**文書の抜粋:**
╔══

「2000〜2003(16〜18歳)」
高校は家から電車で通っていた。
中学時代に女子にバカにされまくった事から男しかいない学科に入ったが、女子がいないと華がなくて後々後悔した。
部活は中学と同じく弓道部に入ったが、2年の時に辞めて帰宅部となった。
クラスの雰囲気に上手く馴染めず、余り喋らず休み時間も自分の中に閉じこもっていたような状態だった。
そのうちヤンキーみたいなヤツに目をつけられイジメが始まった。
そいつは殴ったりの暴力を振るいコンパスの針で手を刺そうとしてきたりした。
担任は見てみぬフリをしていた。
その事を誰にも話す事もなかった。
憎悪に満ちている俺は鋭利なハサミと大きめの石を持参するようになった。
遂に耐えきれないと思った時にソイツをブチ殺そうと考えていた。
しかしソイツは高1の終わりで中退したので報復する事なく終わったが、あの時の自分は人を殺してもおかしくなかったと思う。
前科がつくと世渡りが面倒になるので殺さなくて良かったが。
2000年にLUNA SEAに次ぎDir en greyが好きになった。
Dirの詩は救いようがないくらいの悲しみがあり、狂気と気合いを感じまくるライヴにシンパシーを感じるようになった。
当時のアイドルは恋をして両思いになって幸せな生活を送るみたいな歌ばかり歌っていて、不幸な人生を送っている俺の神経を逆撫でし、リアリティーを1ミリを感じないから大嫌いで敵視すらしていた。
それらとは真逆のDirに感銘を受けまくっていた。
2000年12月27日にLUNA SEAが終幕した日、親と大ゲンカしてバットで自分の頭を何発も自分で殴った。
人生の中でも最低最悪な日だった事を覚えている。
LUNA SEAのライヴをいつか見たいと願っていたのに見れなくなってしまった自分の運命を呪い、悔しさの余り5年くらいはLUNA SEAを聴く気になれなかった。
そんな中、高1の夏くらいから高2の終わりまで今でも忘れられない恋をした。
登下校で見かける1つ年上の先輩。
自分とは打って変わって、色白で真面目で明るそうで勉強もできて充実しているような雰囲気の人だった。
とにかく可愛くて仕方なくて、見るだけで心臓がブッ壊れそうなくらいドキドキしていた。
関わった事もなく、見た目の可愛さだけで何故あそこまで惚れまくったのかは分からない。
理屈なんかじゃないと思う。
過去に戻りたいと思う事は殆どないが、1日だけこの頃に戻って先輩を見てみたいと今でも思ったりする。
学校でも家でも楽しい事なんて無かったけど、先輩を見る事が1番の生き甲斐だった。
その影響で高校は皆勤だった。
四六時中先輩の事を考え、何処に行ってもここで先輩と一緒に過ごしたいと思って、修学旅行先のオーストラリアでも、夏休み中でも先輩の事を考え、自分の部屋では先輩との妄想でいっぱいになり、夢に出てきた時には嬉しくて仕方なかった。
見てドキドキするだけで嬉しいけど、死ぬほど可愛い憧れの先輩とお話したい。
それを考えただけで死にそうなくらいときめく。
手を繋いでみたい。一緒に歩いてみたい。
抱き合ってみたい。キスされたい。
憧れの大スターに恋をしているみたいな感覚に近いものがあった気がする。

╚══

**処理対象リスト:**

╔══

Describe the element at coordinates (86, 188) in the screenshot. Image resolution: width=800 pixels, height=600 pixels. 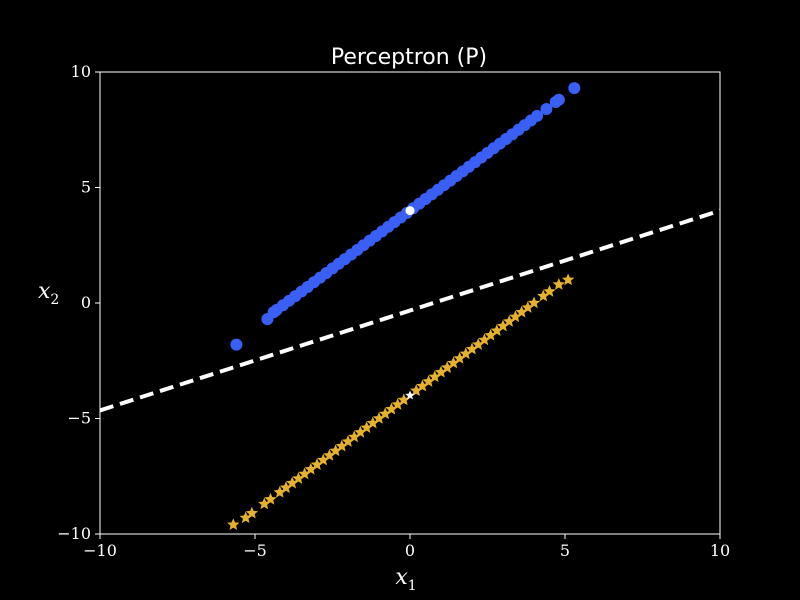
I see `y-tick-label: 5` at that location.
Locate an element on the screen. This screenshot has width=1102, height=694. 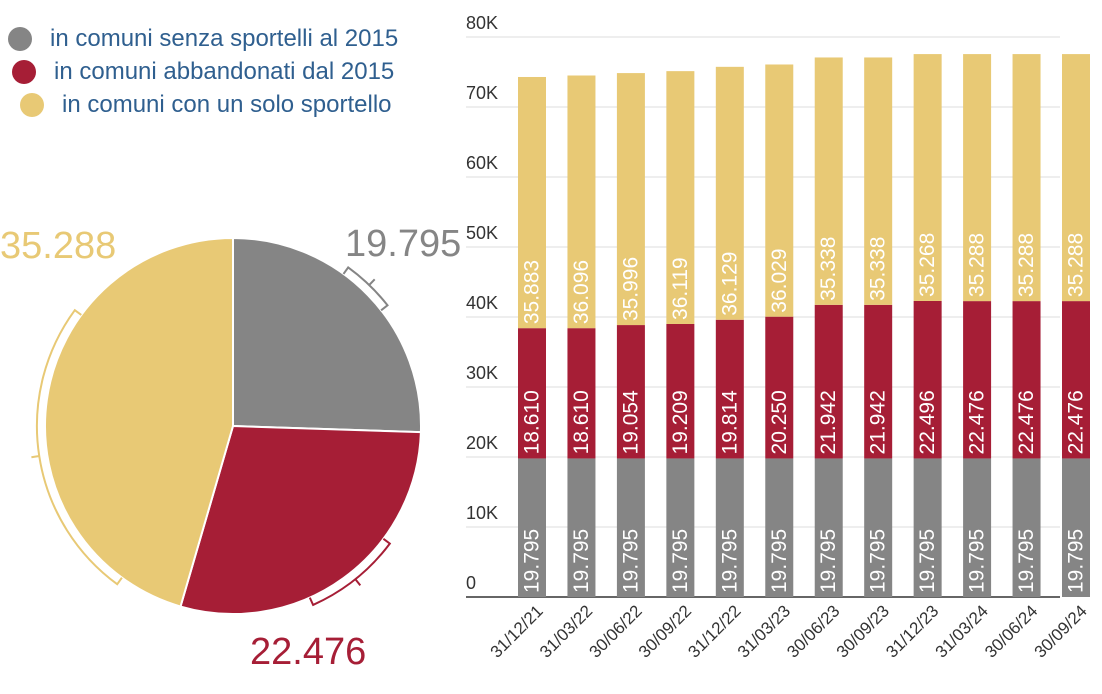
bar-label-abbandonati: 19.209 is located at coordinates (680, 422).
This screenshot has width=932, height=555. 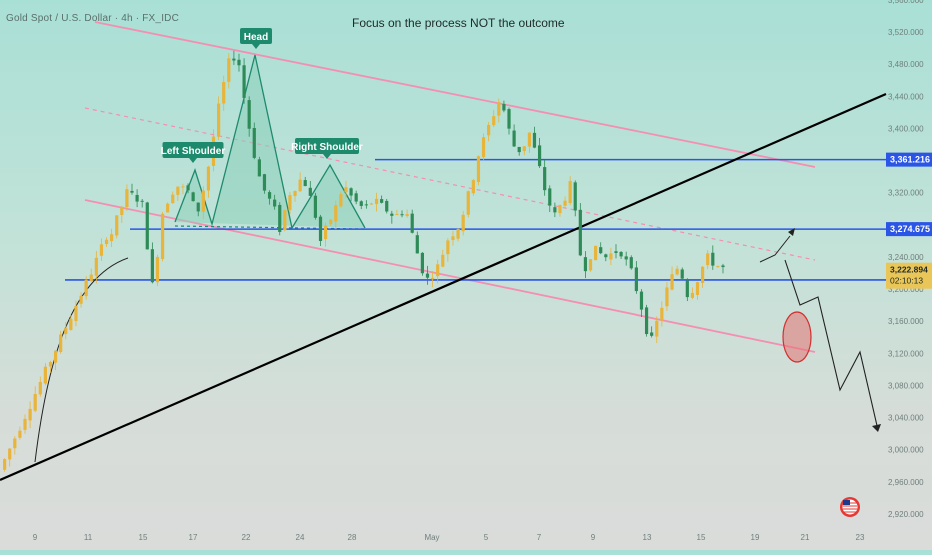 I want to click on projection-path, so click(x=832, y=345).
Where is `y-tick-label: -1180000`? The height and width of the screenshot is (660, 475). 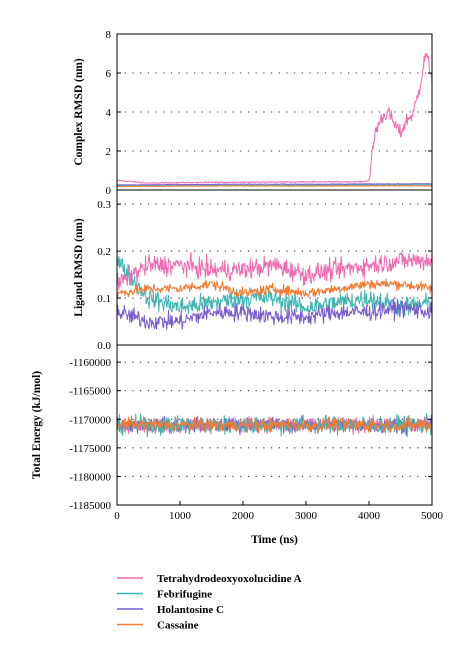
y-tick-label: -1180000 is located at coordinates (90, 477).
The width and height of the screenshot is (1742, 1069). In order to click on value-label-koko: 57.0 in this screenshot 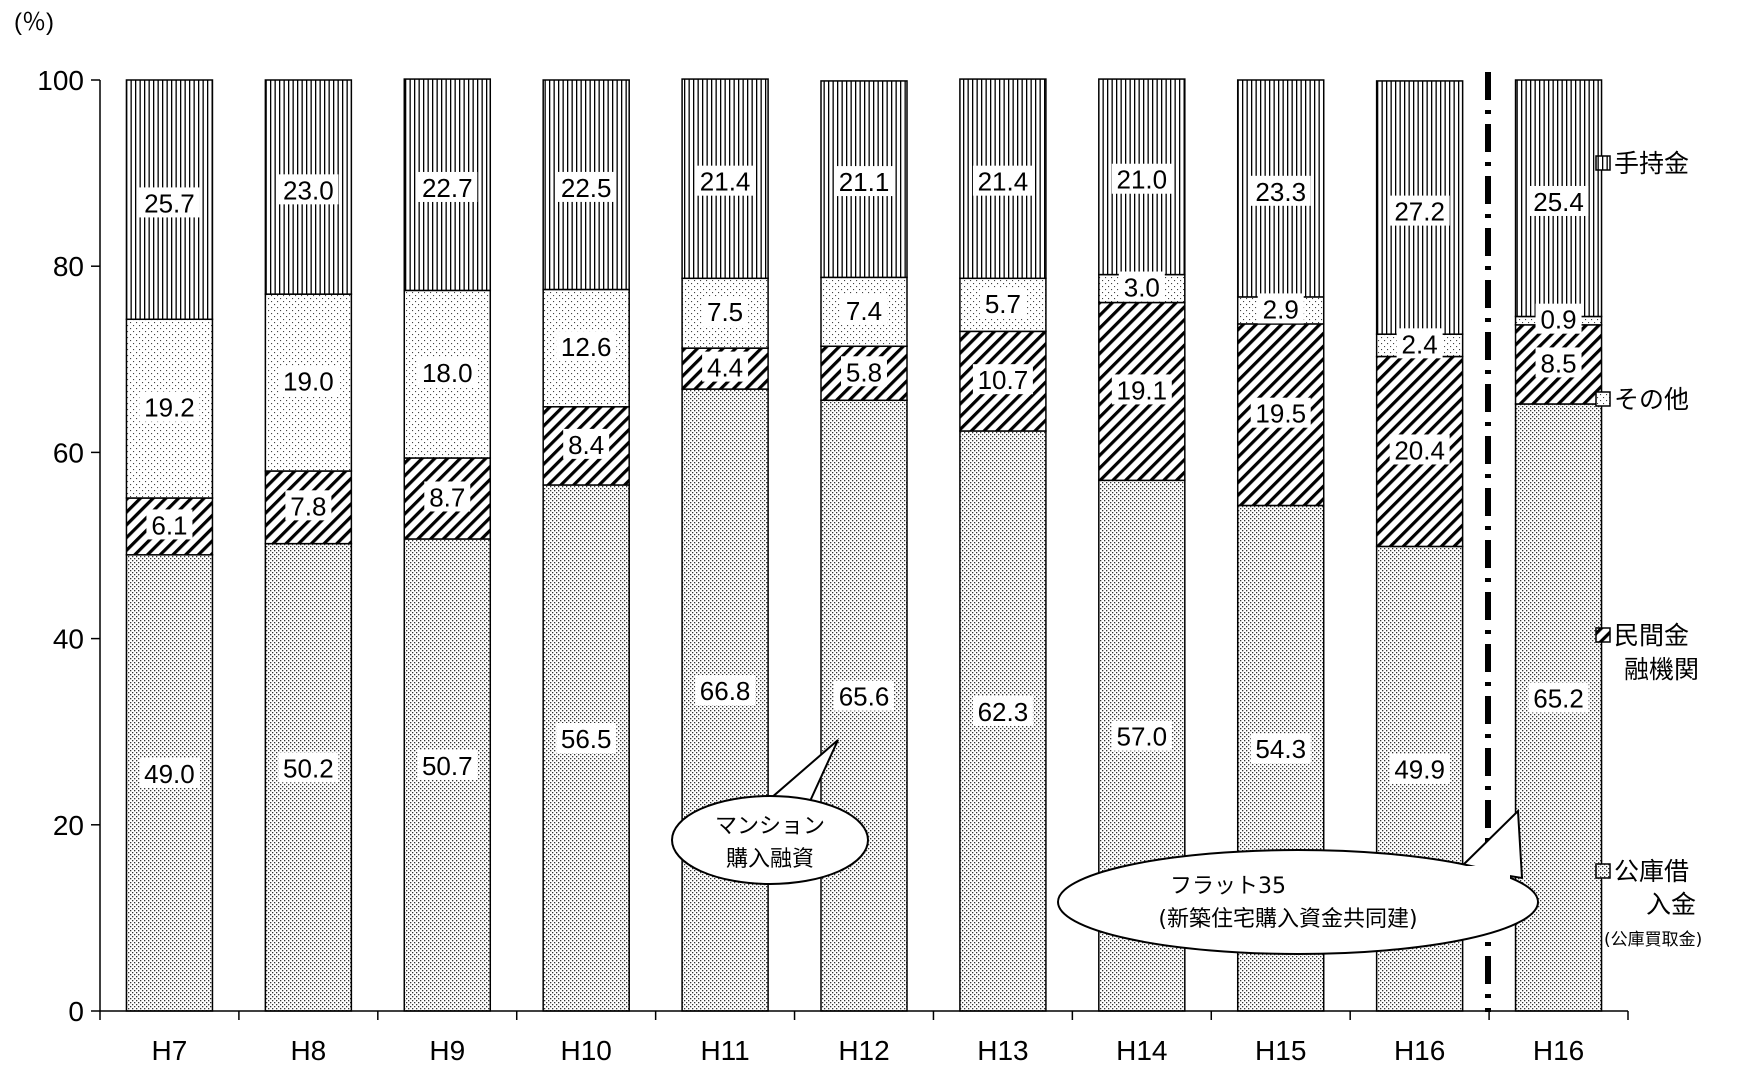, I will do `click(1142, 736)`.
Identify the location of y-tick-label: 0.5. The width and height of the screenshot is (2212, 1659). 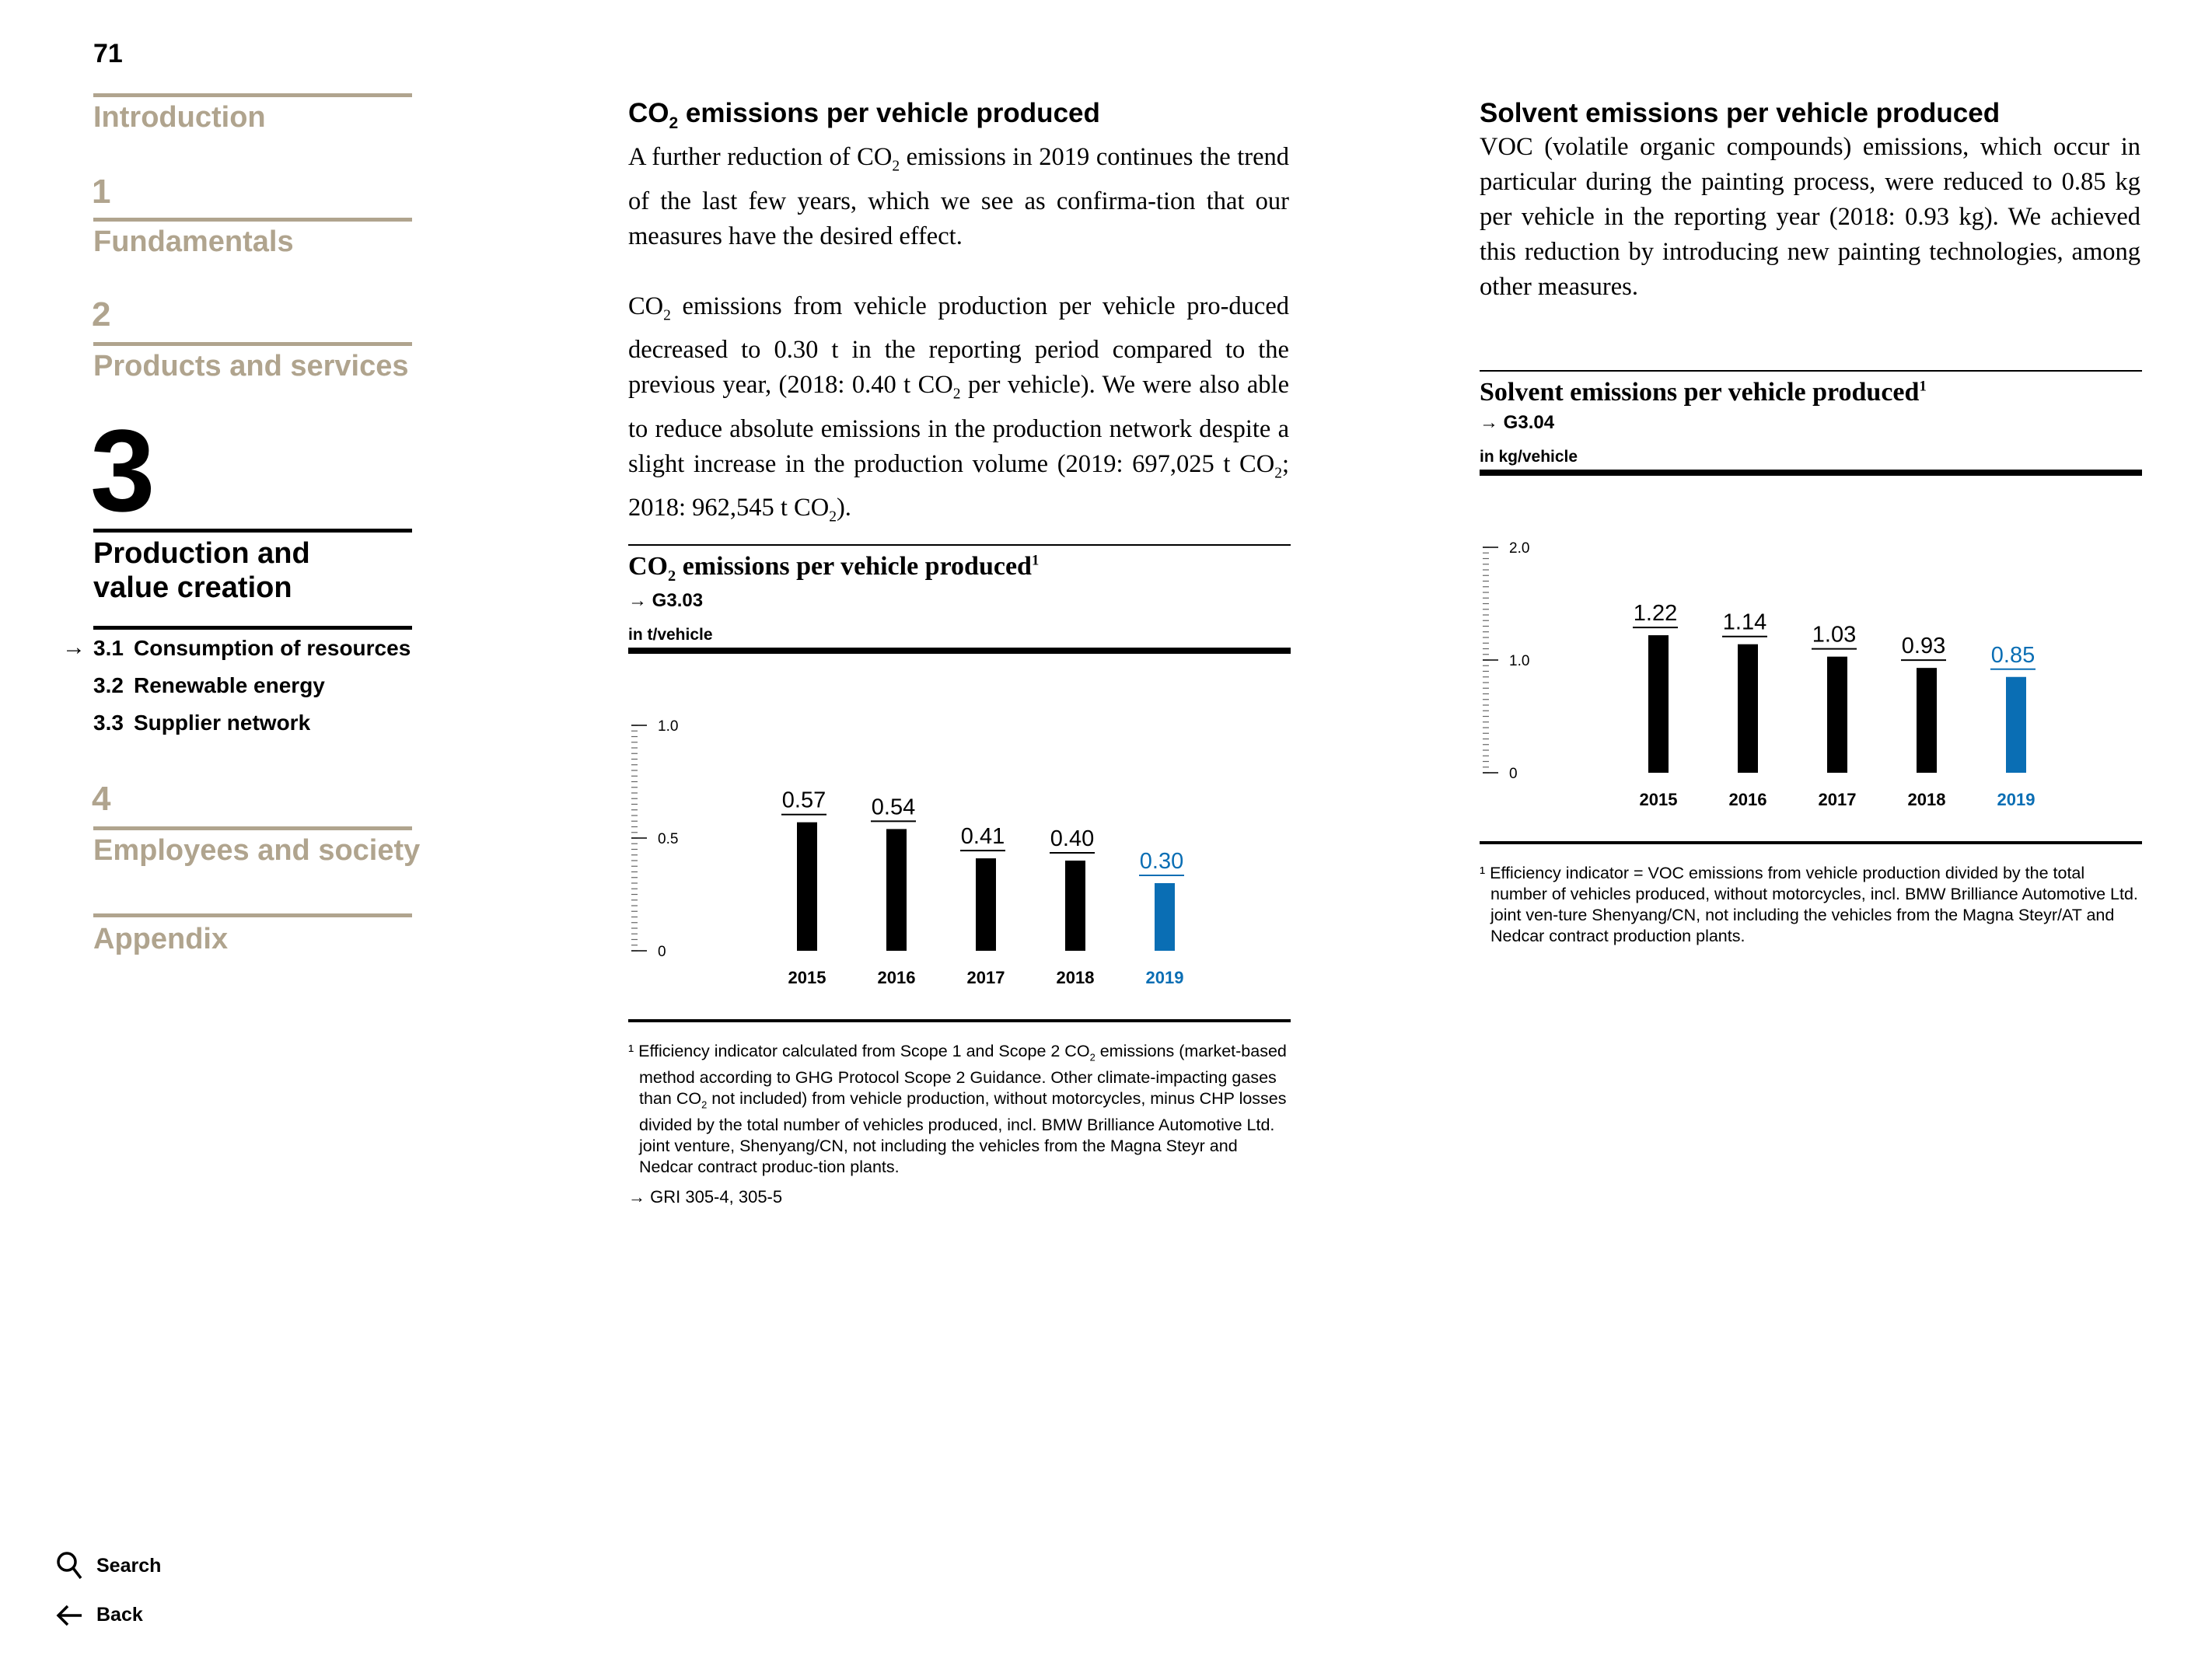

╚══

**課題一覧:**
1. 高校時代の回想について、次の問いに答えなさい。
(a) 筆者をいじめていた相手は、高1の終わりにどうなったか。
(b) LUNA SEAが終幕したのは何年何月何日か。
(c) 筆者の修学旅行先はどこだったか。
2. リストの先頭から「bar-label-abbandonati: 19.209 is」を含む行までを、両端の行も含めて一字一句そのまま書き写しなさい。画像は解答に含めないこと。
高校時代の回想とリストは、互いに関係のない別々の資料です。

**各課題の解答:**
1.
(a) 中退した。
(b) 2000年12月27日。
(c) オーストラリア。

2.
Describe the element at coordinates (86, 188) in the screenshot. Image resolution: width=800 pixels, height=600 pixels. 
I see `y-tick-label: 5` at that location.
Locate an element on the screen. This screenshot has width=1102, height=694. 
bar-label-abbandonati: 19.209 is located at coordinates (680, 422).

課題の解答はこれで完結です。